··· Data supplied ···

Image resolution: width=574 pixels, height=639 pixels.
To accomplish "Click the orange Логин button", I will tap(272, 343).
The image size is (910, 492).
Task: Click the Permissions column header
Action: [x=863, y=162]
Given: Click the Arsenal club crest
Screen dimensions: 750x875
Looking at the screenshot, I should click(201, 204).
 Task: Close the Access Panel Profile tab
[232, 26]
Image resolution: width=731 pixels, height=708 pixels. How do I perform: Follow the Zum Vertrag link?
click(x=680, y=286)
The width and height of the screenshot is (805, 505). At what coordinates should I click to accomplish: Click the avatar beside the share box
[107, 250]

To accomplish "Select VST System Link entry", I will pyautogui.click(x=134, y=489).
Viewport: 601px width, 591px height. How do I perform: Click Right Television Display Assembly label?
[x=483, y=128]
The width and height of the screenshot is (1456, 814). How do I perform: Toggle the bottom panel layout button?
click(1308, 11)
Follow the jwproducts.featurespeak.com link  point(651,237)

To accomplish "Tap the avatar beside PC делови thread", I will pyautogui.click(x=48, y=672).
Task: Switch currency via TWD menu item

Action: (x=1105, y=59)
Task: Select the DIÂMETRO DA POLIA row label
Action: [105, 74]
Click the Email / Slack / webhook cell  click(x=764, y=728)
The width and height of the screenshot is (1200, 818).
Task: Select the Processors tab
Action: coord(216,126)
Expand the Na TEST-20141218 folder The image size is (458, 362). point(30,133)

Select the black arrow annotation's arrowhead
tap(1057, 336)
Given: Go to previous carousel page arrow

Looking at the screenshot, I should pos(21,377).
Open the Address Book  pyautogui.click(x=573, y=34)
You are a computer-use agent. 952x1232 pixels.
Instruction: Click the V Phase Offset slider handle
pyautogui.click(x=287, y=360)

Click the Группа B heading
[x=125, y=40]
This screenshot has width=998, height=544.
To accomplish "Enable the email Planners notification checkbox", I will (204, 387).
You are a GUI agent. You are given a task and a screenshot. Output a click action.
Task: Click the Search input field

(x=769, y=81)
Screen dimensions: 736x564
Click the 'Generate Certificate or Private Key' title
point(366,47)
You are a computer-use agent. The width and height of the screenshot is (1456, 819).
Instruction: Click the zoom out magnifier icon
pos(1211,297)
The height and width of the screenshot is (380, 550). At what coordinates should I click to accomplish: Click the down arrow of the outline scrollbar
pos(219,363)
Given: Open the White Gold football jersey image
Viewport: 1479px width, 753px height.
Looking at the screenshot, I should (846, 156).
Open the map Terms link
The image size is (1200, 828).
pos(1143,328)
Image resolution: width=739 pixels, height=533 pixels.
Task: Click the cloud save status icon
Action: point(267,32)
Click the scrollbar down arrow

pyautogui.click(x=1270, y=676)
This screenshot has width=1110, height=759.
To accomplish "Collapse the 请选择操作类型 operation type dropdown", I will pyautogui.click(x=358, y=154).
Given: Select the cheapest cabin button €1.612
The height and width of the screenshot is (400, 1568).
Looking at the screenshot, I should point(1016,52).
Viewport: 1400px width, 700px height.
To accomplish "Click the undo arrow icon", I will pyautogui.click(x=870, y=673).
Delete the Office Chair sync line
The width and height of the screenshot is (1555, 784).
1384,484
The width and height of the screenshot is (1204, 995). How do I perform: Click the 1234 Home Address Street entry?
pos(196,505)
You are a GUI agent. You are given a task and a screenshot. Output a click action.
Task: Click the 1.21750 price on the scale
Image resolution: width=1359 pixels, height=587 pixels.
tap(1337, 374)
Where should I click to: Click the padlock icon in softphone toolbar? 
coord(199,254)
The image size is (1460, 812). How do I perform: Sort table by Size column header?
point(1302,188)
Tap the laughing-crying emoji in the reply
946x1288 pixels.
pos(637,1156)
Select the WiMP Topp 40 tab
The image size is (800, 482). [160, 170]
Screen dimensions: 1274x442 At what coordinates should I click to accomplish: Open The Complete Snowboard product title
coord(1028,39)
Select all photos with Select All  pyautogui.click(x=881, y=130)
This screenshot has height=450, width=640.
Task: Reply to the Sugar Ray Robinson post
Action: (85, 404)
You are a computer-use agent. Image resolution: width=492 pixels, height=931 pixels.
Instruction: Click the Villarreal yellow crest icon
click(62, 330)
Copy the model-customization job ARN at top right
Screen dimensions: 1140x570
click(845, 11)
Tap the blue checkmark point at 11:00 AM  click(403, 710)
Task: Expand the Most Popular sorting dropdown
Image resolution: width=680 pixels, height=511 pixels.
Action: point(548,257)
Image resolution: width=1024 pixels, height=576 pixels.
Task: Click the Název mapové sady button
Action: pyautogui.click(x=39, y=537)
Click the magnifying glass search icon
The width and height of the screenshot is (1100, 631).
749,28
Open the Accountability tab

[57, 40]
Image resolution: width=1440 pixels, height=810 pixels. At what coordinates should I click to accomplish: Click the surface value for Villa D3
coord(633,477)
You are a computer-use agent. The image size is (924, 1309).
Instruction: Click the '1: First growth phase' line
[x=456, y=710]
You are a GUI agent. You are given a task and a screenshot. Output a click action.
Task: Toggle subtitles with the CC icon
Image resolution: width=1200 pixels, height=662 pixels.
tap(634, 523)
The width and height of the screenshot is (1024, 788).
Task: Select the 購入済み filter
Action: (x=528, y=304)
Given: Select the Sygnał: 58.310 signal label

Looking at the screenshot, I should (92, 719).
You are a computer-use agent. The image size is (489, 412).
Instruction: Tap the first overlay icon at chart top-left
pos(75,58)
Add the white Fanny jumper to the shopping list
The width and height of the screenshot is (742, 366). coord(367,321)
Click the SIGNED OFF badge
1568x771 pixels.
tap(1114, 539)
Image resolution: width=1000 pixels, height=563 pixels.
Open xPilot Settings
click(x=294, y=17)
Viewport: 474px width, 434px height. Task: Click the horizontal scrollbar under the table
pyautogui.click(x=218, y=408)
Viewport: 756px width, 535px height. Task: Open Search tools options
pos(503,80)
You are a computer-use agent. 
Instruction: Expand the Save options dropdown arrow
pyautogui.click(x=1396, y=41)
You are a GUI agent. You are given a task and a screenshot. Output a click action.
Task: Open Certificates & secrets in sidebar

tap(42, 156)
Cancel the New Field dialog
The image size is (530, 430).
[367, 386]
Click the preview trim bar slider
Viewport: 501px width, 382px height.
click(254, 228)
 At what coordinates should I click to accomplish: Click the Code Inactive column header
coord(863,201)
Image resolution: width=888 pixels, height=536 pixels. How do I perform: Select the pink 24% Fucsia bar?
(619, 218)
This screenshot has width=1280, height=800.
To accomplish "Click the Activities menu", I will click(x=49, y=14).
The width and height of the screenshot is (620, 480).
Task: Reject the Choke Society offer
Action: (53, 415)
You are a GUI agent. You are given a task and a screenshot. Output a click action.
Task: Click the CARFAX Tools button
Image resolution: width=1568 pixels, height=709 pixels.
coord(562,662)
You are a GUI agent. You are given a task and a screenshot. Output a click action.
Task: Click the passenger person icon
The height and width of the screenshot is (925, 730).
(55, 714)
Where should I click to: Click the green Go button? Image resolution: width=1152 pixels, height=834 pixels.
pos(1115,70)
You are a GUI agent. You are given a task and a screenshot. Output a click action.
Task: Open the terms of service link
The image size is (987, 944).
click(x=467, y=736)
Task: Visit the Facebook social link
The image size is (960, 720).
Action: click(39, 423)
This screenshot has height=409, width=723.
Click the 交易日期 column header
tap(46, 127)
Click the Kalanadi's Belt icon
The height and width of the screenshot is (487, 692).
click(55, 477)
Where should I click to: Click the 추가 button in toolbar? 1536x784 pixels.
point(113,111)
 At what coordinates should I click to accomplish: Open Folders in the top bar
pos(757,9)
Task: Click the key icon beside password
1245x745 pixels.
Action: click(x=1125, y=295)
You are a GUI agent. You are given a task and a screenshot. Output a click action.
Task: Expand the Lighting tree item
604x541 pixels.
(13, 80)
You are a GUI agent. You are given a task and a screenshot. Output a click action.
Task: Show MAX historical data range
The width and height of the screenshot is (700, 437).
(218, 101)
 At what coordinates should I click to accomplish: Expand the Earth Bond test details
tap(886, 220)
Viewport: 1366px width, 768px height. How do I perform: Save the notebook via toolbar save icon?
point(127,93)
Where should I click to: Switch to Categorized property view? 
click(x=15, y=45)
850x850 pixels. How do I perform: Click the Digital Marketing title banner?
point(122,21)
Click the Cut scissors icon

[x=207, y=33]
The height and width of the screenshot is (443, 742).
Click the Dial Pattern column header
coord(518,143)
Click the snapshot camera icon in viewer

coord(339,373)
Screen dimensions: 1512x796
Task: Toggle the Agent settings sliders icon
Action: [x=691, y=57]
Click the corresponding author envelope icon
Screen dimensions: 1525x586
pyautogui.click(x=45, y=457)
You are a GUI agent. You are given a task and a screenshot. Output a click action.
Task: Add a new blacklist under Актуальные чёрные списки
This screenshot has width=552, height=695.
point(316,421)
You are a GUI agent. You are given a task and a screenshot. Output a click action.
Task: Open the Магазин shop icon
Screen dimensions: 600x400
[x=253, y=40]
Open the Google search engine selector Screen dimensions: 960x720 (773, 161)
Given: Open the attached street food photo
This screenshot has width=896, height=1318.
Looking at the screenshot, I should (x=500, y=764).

···

Write out every line of the preceding listing that contains "computer".

You are a computer-use agent. 952x1232 pixels.
You are a computer-use agent. The width and height of the screenshot is (1456, 819).
You are a computer-use agent. Image resolution: width=492 pixels, height=931 pixels.
You are a computer-use agent. The image size is (924, 1309).
You are a computer-use agent. The image size is (489, 412).
You are a computer-use agent. 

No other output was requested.